EXERCISE REQUIREMENTS -> Copy the passage of the CephOSDSlowOps page word for word, starting at "Access the OSD" and ending at "in the OSD.".

CephOSDSlowOps

An Object Storage Device (OSD) with slow requests is every OSD that is not able to service the I/O operations per second (IOPS) in the queue within the time defined by the osd_op_complaint_time parameter. By default, this parameter is set to 30 seconds.

Impact: Medium

Diagnosis

More information about the slow requests can be obtained using the Openshift console.

Access the OSD pod terminal, and run the following commands:
  1. $ ceph daemon osd.<id> ops
    
  2. $ ceph daemon osd.<id> dump_historic_ops
Note: The number of the OSD is seen in the pod name. For example, in rook-ceph-osd-0-5d86d4d8d4-zlqkx, <0> is the OSD.

Mitigation

The main causes of the OSDs having slow requests are:
  • Problems with the underlying hardware or infrastructure, such as, disk drives, hosts, racks, or network switches. Use the Openshift monitoring console to find the alerts or errors about cluster resources. This can give you an idea about the root cause of the slow operations in the OSD.
  • Problems with the network. These problems are usually connected with flapping OSDs. See Flapping OSDs within the IBM Storage Ceph documentation..
  • If it is a network issue, escalate to IBM Support.
  • System load. Use the Openshift console to review the metrics of the OSD pod and the node which is running the OSD. Adding or assigning more resources can be a possible solution.

SOURCE DATA ->
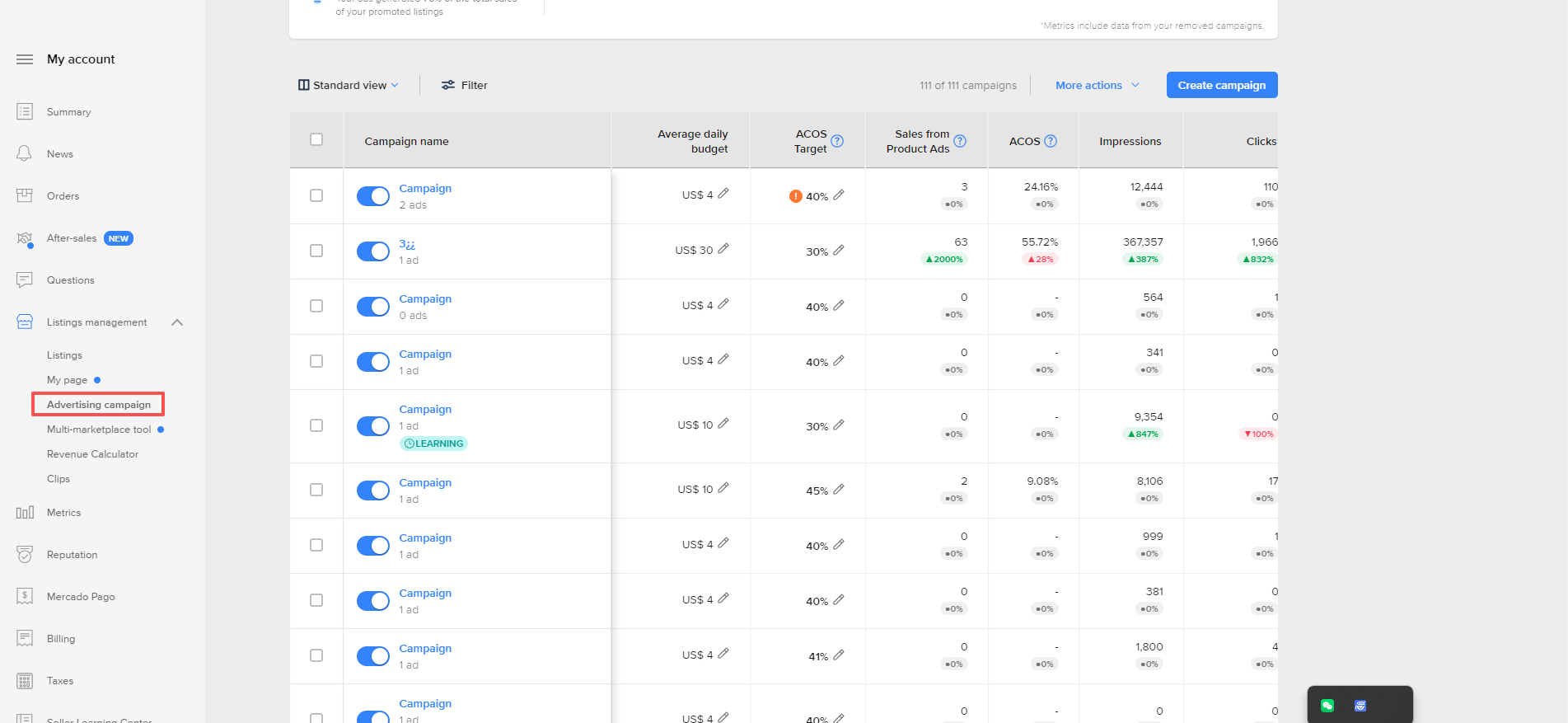Click the Metrics bar chart icon
1568x723 pixels.
coord(25,513)
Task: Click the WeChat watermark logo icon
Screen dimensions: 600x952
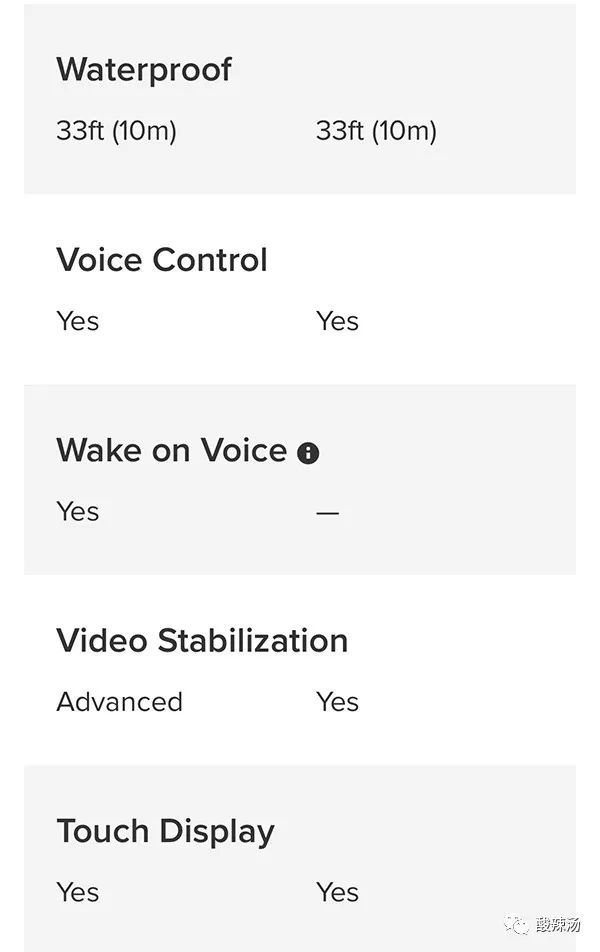Action: (x=519, y=923)
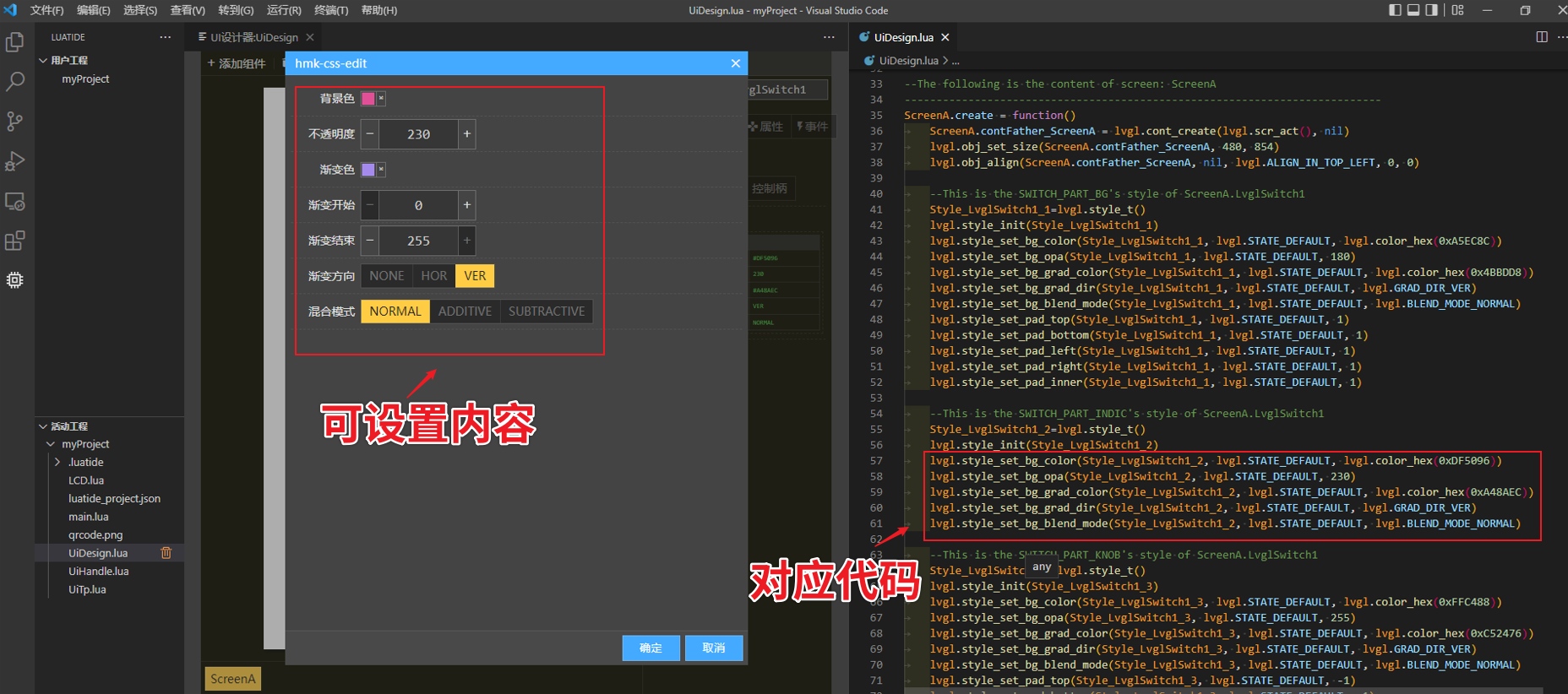Viewport: 1568px width, 694px height.
Task: Open the 终端(T) menu
Action: (x=331, y=10)
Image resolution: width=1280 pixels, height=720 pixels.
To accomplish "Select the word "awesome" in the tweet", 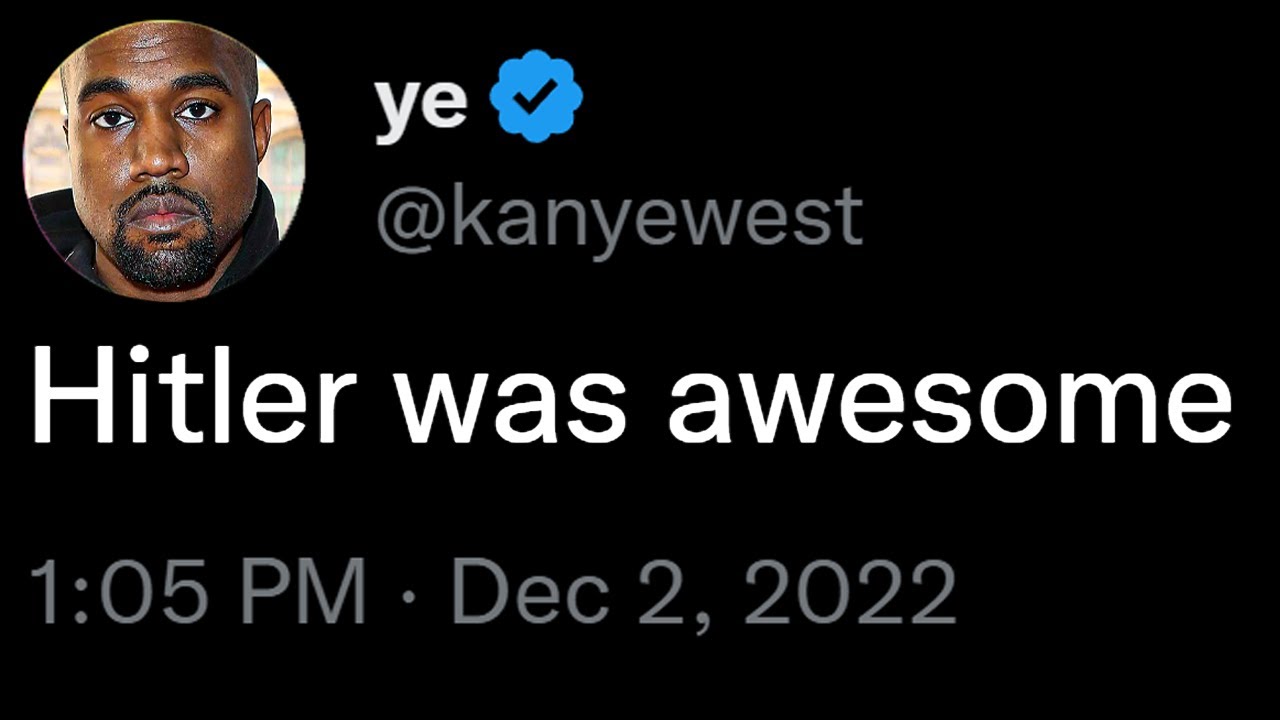I will coord(949,408).
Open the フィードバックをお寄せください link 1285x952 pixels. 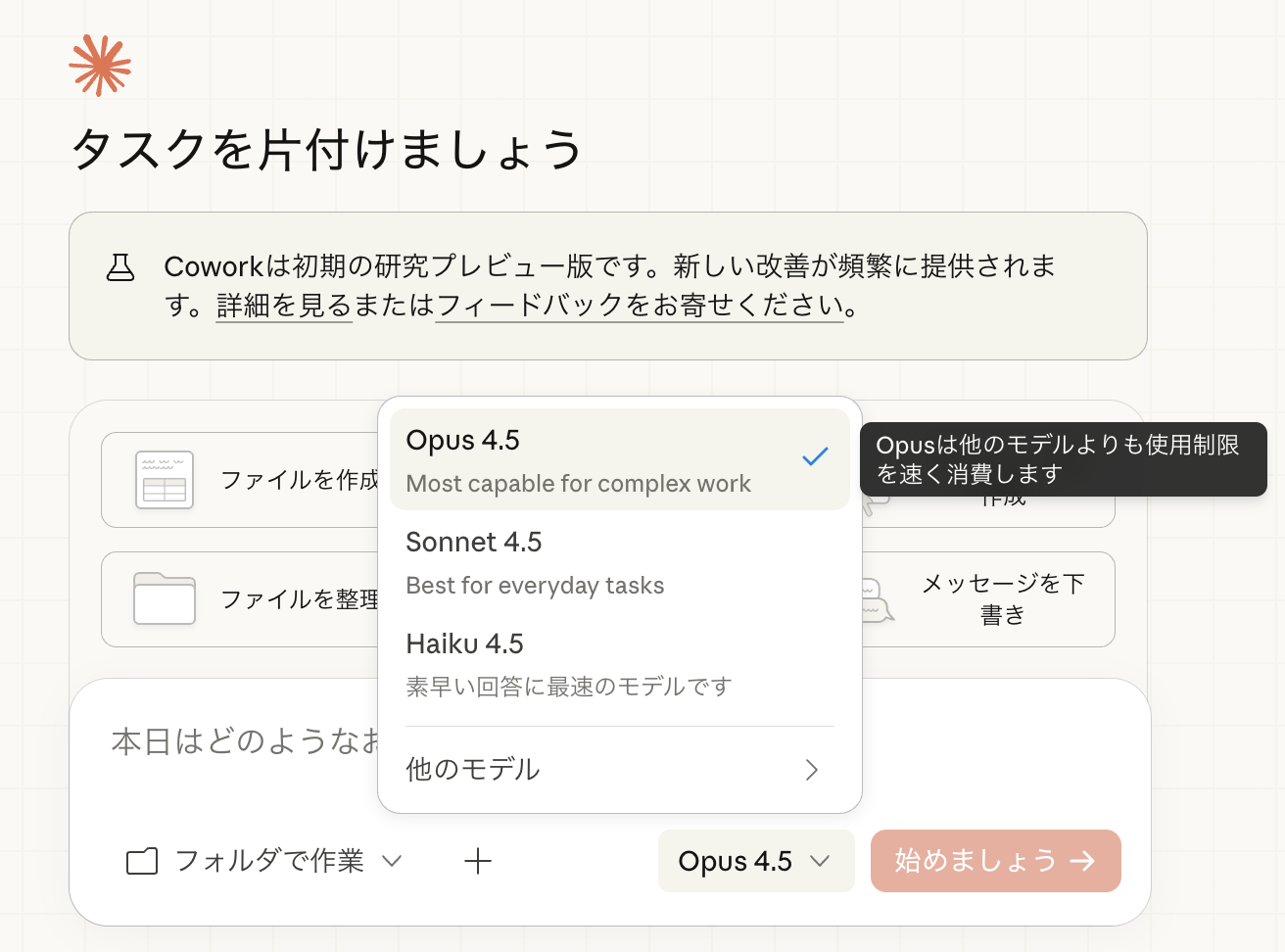[x=639, y=307]
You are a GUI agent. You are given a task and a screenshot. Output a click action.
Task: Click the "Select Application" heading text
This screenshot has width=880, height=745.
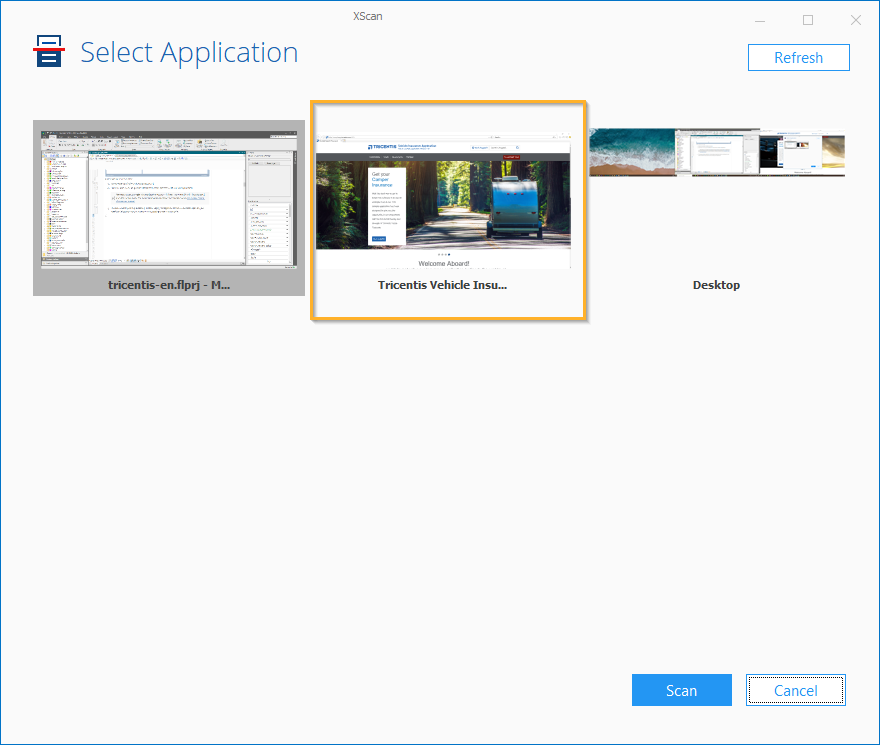(189, 52)
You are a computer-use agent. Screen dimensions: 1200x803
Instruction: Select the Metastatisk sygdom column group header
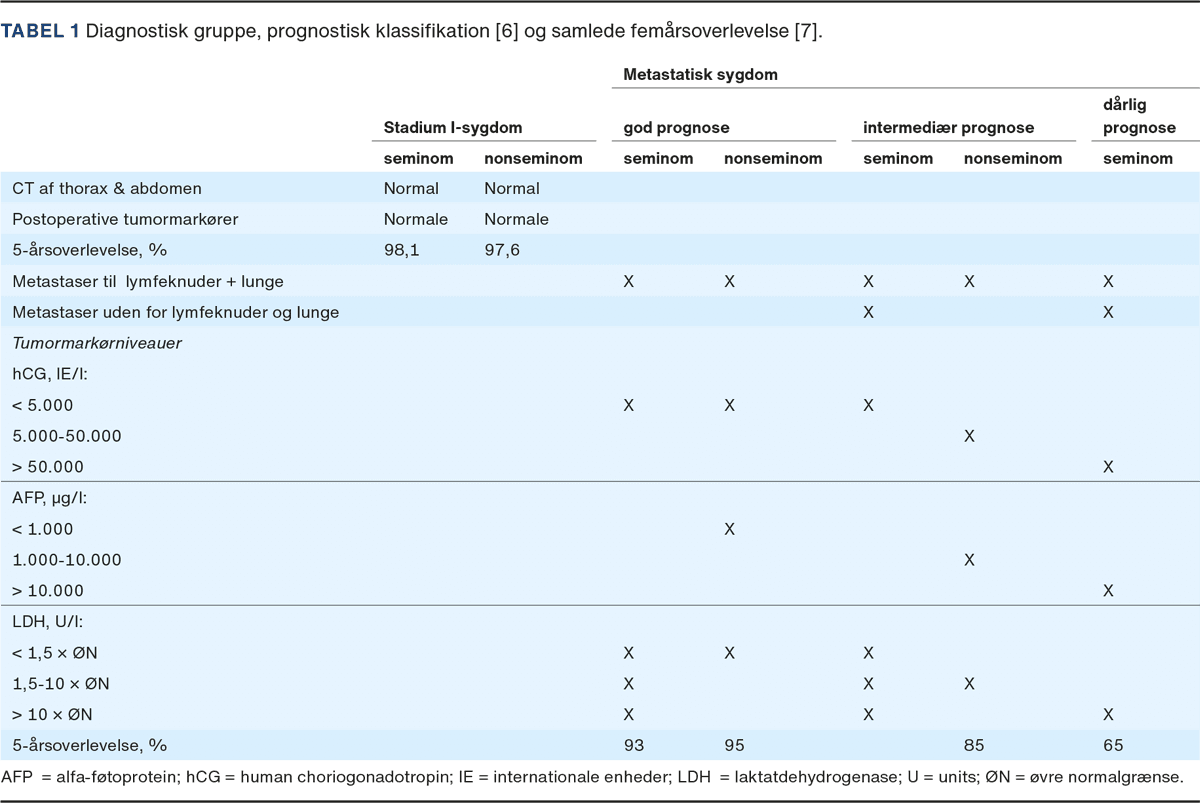(700, 75)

EXERCISE RESPONSE ->
Access the OSD pod terminal, and run the following commands:
  1. $ ceph daemon osd.<id> ops
    
  2. $ ceph daemon osd.<id> dump_historic_ops
Note: The number of the OSD is seen in the pod name. For example, in rook-ceph-osd-0-5d86d4d8d4-zlqkx, <0> is the OSD.

Mitigation

The main causes of the OSDs having slow requests are:
  • Problems with the underlying hardware or infrastructure, such as, disk drives, hosts, racks, or network switches. Use the Openshift monitoring console to find the alerts or errors about cluster resources. This can give you an idea about the root cause of the slow operations in the OSD.